Pros and Cons of Other De-icers

While we think fireplace ashes melt ice and snow well enough and provide good walking and driving traction, they are not the only de-icers available.

  • Sand – Adds traction but is not a de-icer per se. Not harmful to plants, and in the amounts used for de-icing, sand is safe for pet paws. A natural product like fireplace ashes, it is nonetheless less of a problem if it gets tracked inside.
  • Rock and Table Salt – The most common of de-icers, it is also known as sodium chloride. This inexpensive de-icer, works well on snow and ice, but it damages plants, soil and paved surfaces, and it is highly corrosive on metals (think cars and snowmobiles.) Chemical formula: (NaCl)
  • Calcium chloride  – Most chemical de-icers are effective to 15 or 20 degrees Fahrenheit, but calcium chloride is works down to negative 20 degrees Fahrenheit, so it is preferred in super cold climates.
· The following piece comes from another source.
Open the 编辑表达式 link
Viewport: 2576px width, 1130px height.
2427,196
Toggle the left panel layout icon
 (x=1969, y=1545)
Its disadvantages are that it can leave a slippery reside, is expensive, and is highly corrosive to concrete and metals. Chemical formula: (CaCl 2 )
  • Potassium chloride – This is used as both a de-icer and as a fertilizer, so it is better than salt for plants. Over time, however, it can pollute lakes and streams through runoff. It can also corrode metals such as concrete reinforcement bars. Chemical formula: (KCl)
  • Calcium magnesium acetate – Made from a type of limestone, as a de-icer it is harmful to neither plants nor animals. It is less corrosive than other de-icers. Its major drawback is its expense. Chemical formula: (CMA)
  • Urea or carbamide –  This is an organic compound synthesized from natural gas (not urine!) It is a moderately effective de-icer more useful it light winter than heavy winter situations. Runoff can be a pollution problem. Chemical formula: (NH2)2CO
  • Manual – If you’d rather skip the gym and get a workout while you remove the snow, a heavy duty ice chopper-scraper can make ice removal not only possible but also much easier than your would expect.
  • De-Icing Heat Mats – For those who never want to deal with ice or snow on sidewalks or steps again, de-icing mats such as HeatTrak are the way to go! They are designed to stay outside all winter, and, when one or a series are turned on, they safely melt ice and snow. With a wireless control switch, you can even turn them on without going outside. These are a great gift for older relatives living in cold climates.

    De-icing Mats

    De-Icing Mats remove the need have fireplace ashes melt ice and snow.

Note of Caution

“Fireplace ashes” means cold ashes. Don’t be tempted to think warm embers and fireplace ashes melt ice and snow more effectively than cold ones. A stray hot ember is a good way to get to know your local firefighters way too well.

cold fireplace ashes melt ice

The Fire Department warms: Do not use hot fireplace ashes and embers as de-icers this winter.

Also, store ashes in a metal ash bucket with a lid. A cardboard box will not cut it!